Ten men who have been ordered into treatment for addiction filed suit Thursday against several state agencies, alleging that they are unlawfully being held in a prison instead of a treatment facility.

The plaintiffs are among the roughly 3,000 men each year who have not been charged with a crime but are civilly committed for addiction treatment in Massachusetts. The majority of these men go to a prison in Plymouth, where they are surrounded by razor wire and monitored by correctional officials.

According to the suit, filed as a class action, the men wear prison clothes with badges labeling them “inmates,” face routine insults and humiliation from correctional officers, contend with filthy conditions and inadequate food, are subjected to strip searches, and even endure days of solitary confinement. Amid all this, the suit says, they receive “minimal” help with their addiction, with about five times more correctional officers than counselors on staff.

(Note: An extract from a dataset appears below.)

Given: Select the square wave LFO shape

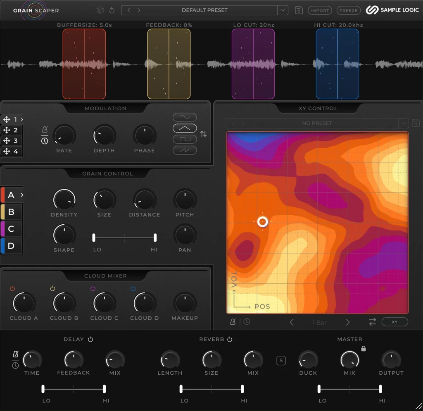Looking at the screenshot, I should (x=185, y=139).
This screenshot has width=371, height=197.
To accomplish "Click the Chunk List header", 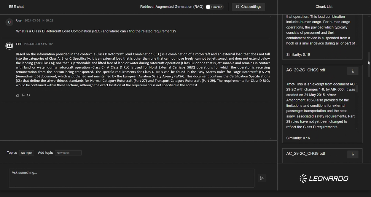I will click(324, 7).
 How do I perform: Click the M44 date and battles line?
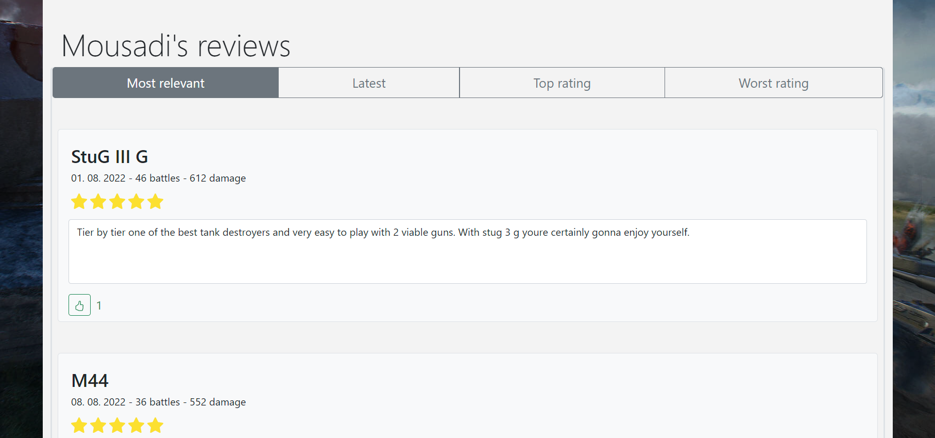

“Many, if not most, emerge from prison traumatized by the experience and even more vulnerable to relapse and overdose,” according to the suit, which was filed in Suffolk Superior Court by the advocacy group Prisoners’ Legal Services of Massachusetts.

“In a civilized society, no one should be sent to prison for a disease,” said James R. Pingeon, the group’s litigation director. About a third of the men have alcoholism and the rest suffer from opioid or other substance use disorders.